28 June 2007

the thread that binds... still

my cellphone started ringing the moment i arrived at the office. it was my father-in-law's number flashing onscreen.

"hello, A!" the voice on the other line exclaimed. i remember that voice so well -- it was my mother-in-law. well... former mother-in-law.

"Mom...?" i answered.

yes... she is in manila... back to US on saturday... was supposed to go to London to visit cousin... elder sister died so she came home instead for the funeral... died of depression... died of depression?!?

"remember tita E -- the spinster? she died of loneliness. don't ever be depressed, A."

"me, depressed? hardly. i used to be, long ago... i'm actually happy, Mom.'

"we're survivors. we are lucky."

"that we're still alive?" we both laughed.

"saw your husband's picture... bigotilyo... "

i laughed. it seemed somewhat strange that we're casually talking about my husband P who is not her son.

"i am leaving today open for R and ayel," she continued, "i want to see them before i leave."

"sure," i said, "you'll love ayel. she's such a beautiful child."

"i can't believe R has made us great grandparents already!" she exclaimed.

we wanted to chat some more but i was at the office and already being called for duty. "ok then, i will get in touch with R and tell him to call you up," i said.

talking with Mom on the phone was... nice. we didn't talk that way while i was married to her son. bone of contention eliminated, maybe?

it has been more than seven years ago. i used to count the days as they passed by, ever so slowly... when every waking hour a struggle of sorts. now it's more like has it really been that long...?

i had a great relationship with my father-in-law but the bestest was with my brothers-in-law. practically growing up together -- we shared jokes and secrets and drank from the same glass. we also played "pekwa" while doing our homeworks with my youngest bro-in-law JV acting as look-out in case Mom or Dad happened to come up the stairs unnoticed. once a signal was given, the cards would quickly be stashed under our notebooks, books or tablecloth (together with the loose change, gamblers!).

the first time my husband R left us to "be alone for a while to find himself" (i've always wondered why he kept losing himself), my son R (who was barely a year old) and i stayed at my in-laws for more than a year.

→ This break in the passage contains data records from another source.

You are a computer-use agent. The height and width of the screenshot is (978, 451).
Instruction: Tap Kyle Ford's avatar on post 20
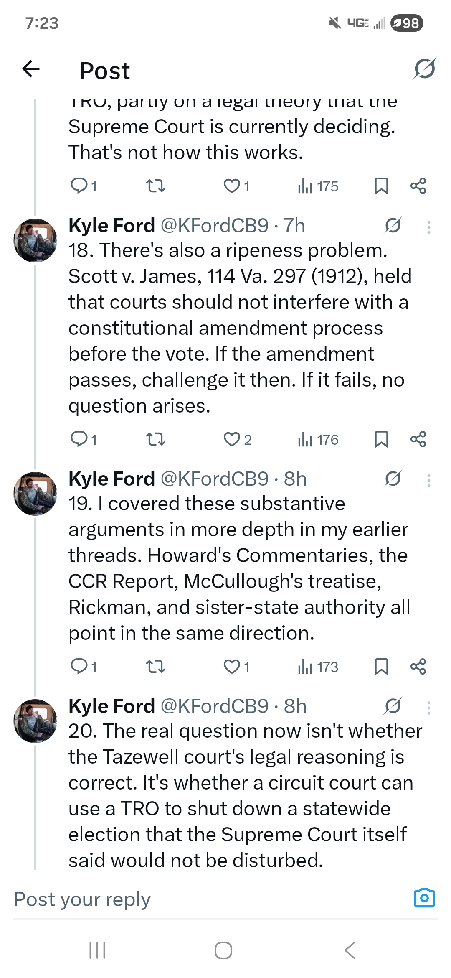[x=35, y=721]
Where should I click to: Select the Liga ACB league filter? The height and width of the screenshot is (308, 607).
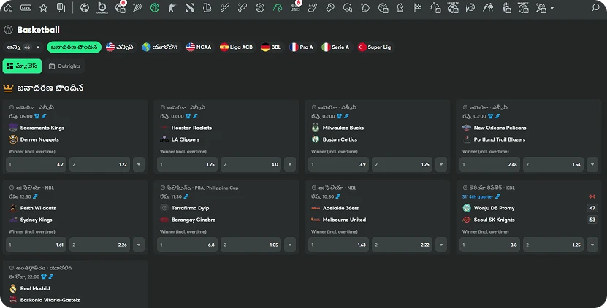[235, 47]

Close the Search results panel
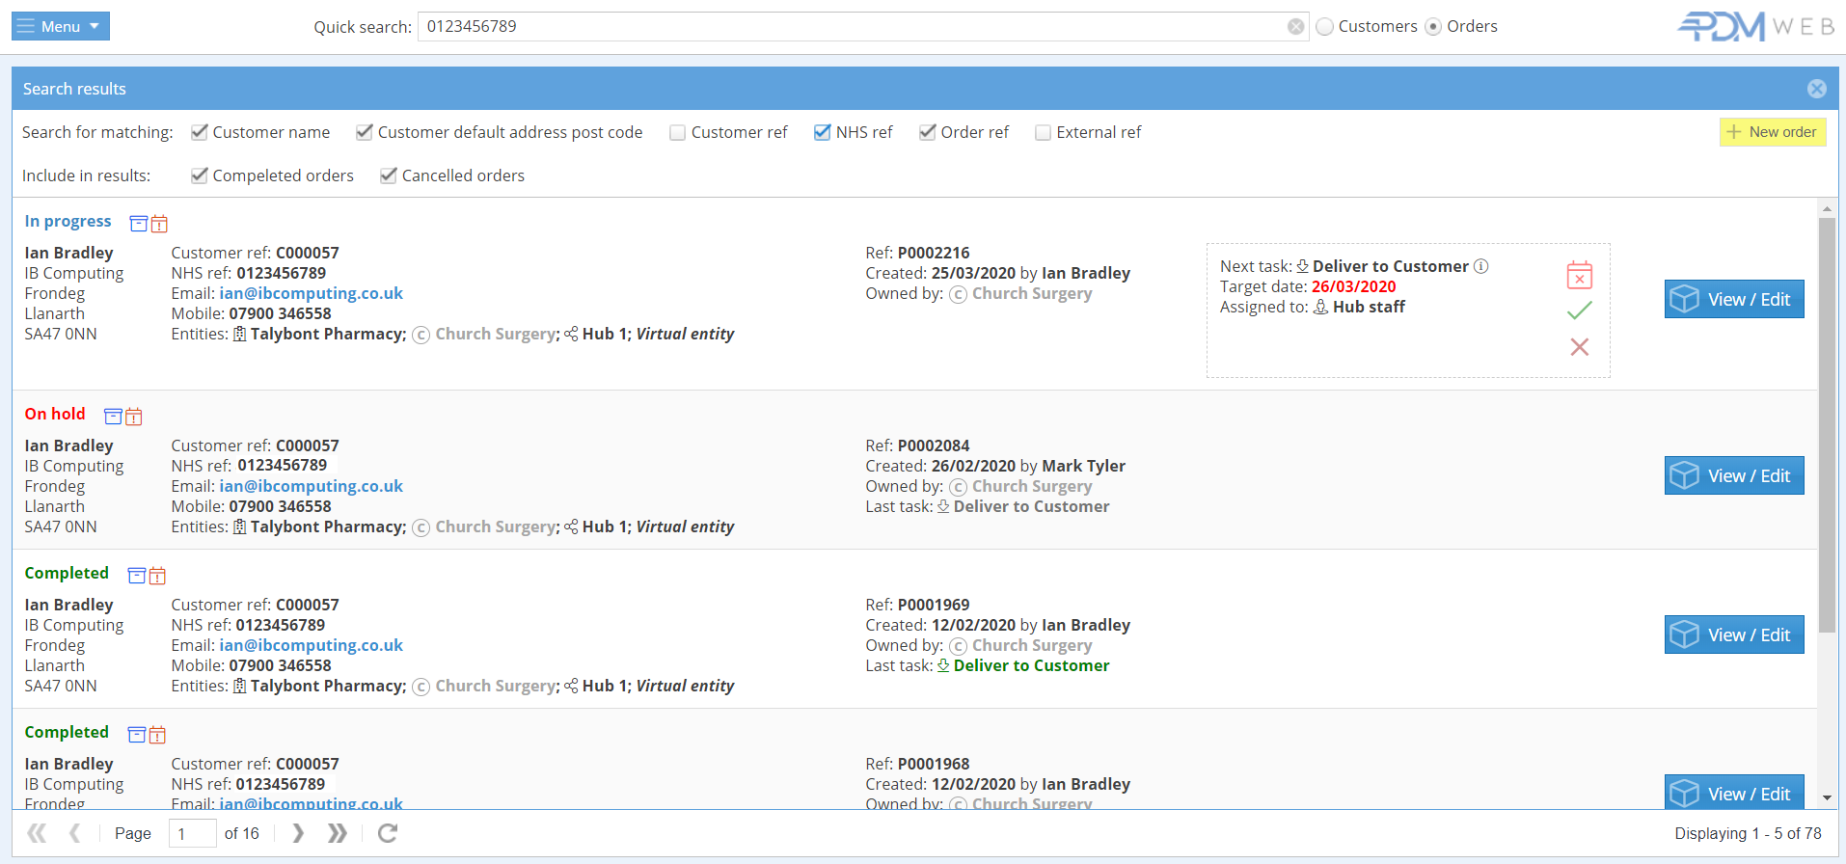[x=1816, y=89]
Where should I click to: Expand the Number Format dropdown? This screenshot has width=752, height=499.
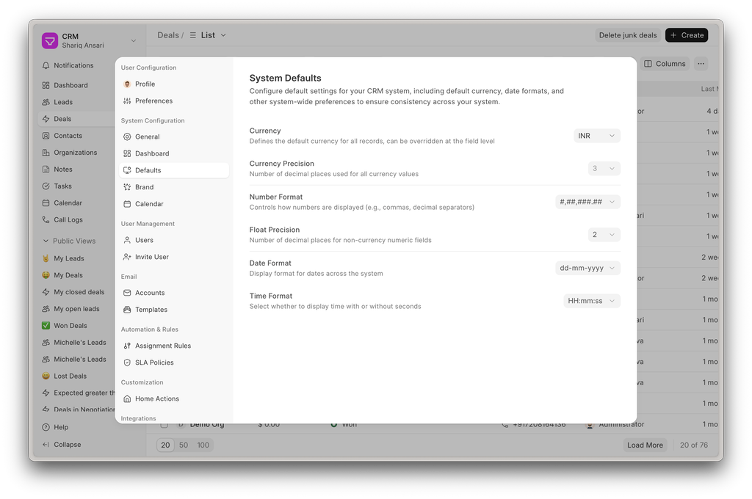pos(588,202)
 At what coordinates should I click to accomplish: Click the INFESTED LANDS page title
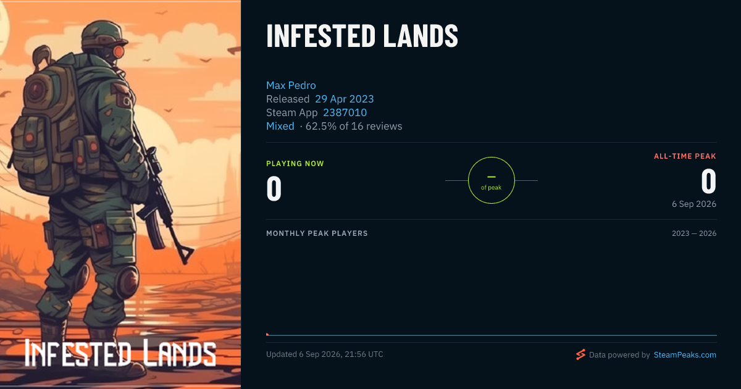362,36
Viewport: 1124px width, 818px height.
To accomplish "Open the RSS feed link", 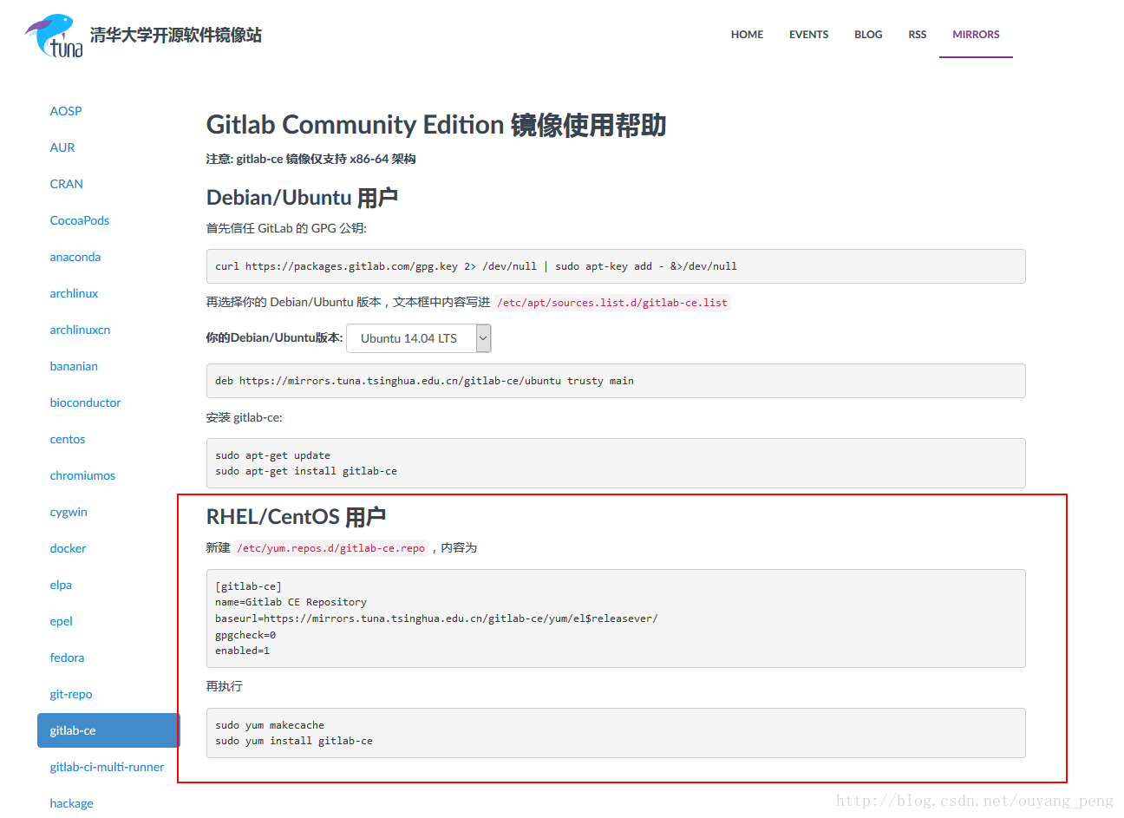I will click(917, 35).
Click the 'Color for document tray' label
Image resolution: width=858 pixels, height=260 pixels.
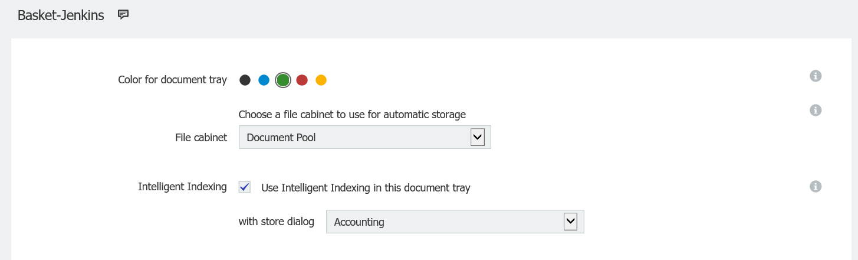(172, 80)
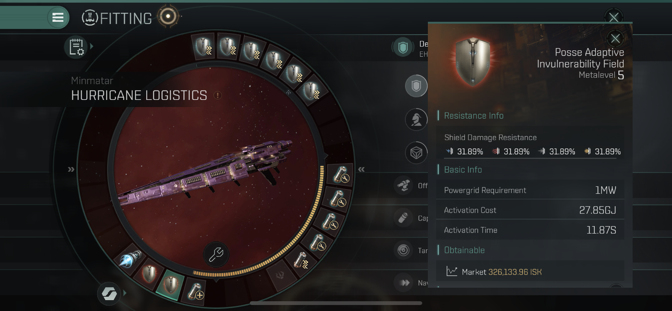Open the cargo cube icon

coord(416,153)
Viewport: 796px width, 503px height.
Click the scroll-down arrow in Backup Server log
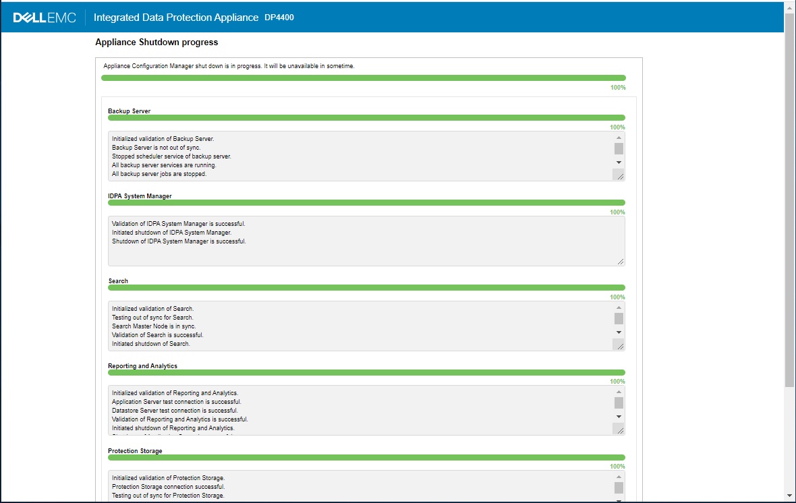pyautogui.click(x=618, y=162)
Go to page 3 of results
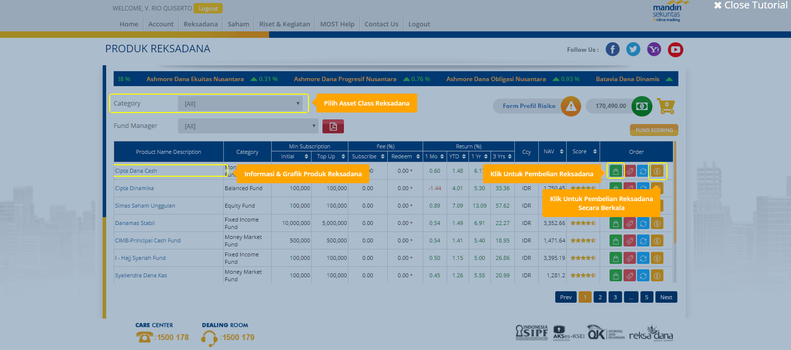The width and height of the screenshot is (791, 350). [x=615, y=297]
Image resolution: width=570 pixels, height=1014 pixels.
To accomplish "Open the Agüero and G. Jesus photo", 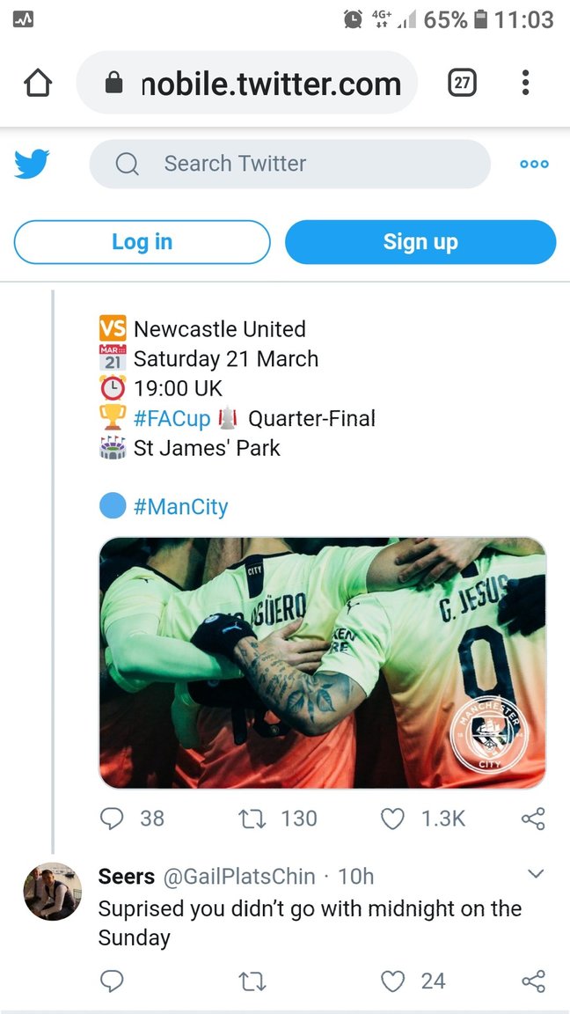I will tap(322, 662).
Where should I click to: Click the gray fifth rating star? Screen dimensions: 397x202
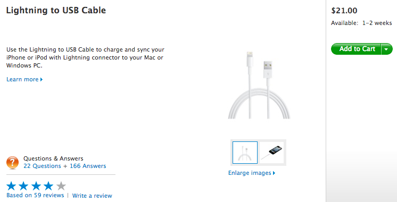click(x=61, y=186)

Dad was giving me the girl's room (formerly my sister-in-law's) but i chose to share the boy's room with my wacky bro-in-law, JN. i would wake him up every morning and together we commuted to school. sometimes we would get up earlier than usual just so we'll have time for a tokwa't-lugaw breakfast in blumentritt. my other bro-in-law, M and i on the other hand would agree to meet in front of Quiapo church after class, eat at McDo's then go window shopping along Rizal Avenue. they kept my spirits alive those times when i was at my lowest. in turn, i would review them for their exams or type term papers. i was a confidante (who never squealed), an adviser, a buddy, a sister who stood in the middle of fist fights...

we played practical jokes on each other -- even Dad, the quiet one was not spared -- using a pentel pen, M and i would draw objects on their sleeping bodies. during power failures, we would scare each other by telling ghost stories. other times we would turn the circuit breaker off and traumatize anyone who happened to be taking a bath. the poor victim would hastily come out of the bathroom -- livid, half naked, soaped all over.

Dad and i "videoked" -- he is a good singer. when i took up PT, i would ride with him back to manila, talking and laughing as we traveled. i would candidly ask him questions the answers to which he'd dared not tell Mom. he also took me along as he went on site inspections and would ask if i was hungry each time we passed by a fast food restaurant. he supported us when we put up our video shop several years ago.
i remember always being tasked to ask snack money from Dad who has forever been generous with me.

a lot of fond memories in there... when my marriage with R ended, it pained me to think that my friendship with his family will end as well for he was the thread that binded. while my son's relationship to them is by blood, mine just by affinity.

two years after the separation, they reconnected with me. like nothing happened. my bro-in-law M told me that i should not waste my life on a man who does not appreciate me, even if that man happened to be his own brother. congratulated me when i married P... he was glad that i was shaken to my senses and got my life back.

i would like to think that it is because we have a friendship totally separate from the one i had with their brother that keeps us in touch. i cannot treat them any other way except as my brothers-in-law. they will always be that to me... Dad will always be "dad"... Mom will always be "mom". a thread will always be there -- my son R and little ayel... binding us for all time.

in fairness and with due respect to my husband P, i do not keep anything from him -- especially those that concern them. i have formally introduced him to Dad when P and i brought little ayel to meet her great grandfather.

i wish the same for my son R who misses his own dad. i hope his father would reconnect with him and rekindle the friendship they had which is totally separate from the one we had as husband and wife. in time, probably... hopefully... anything is possible. even the unexpected.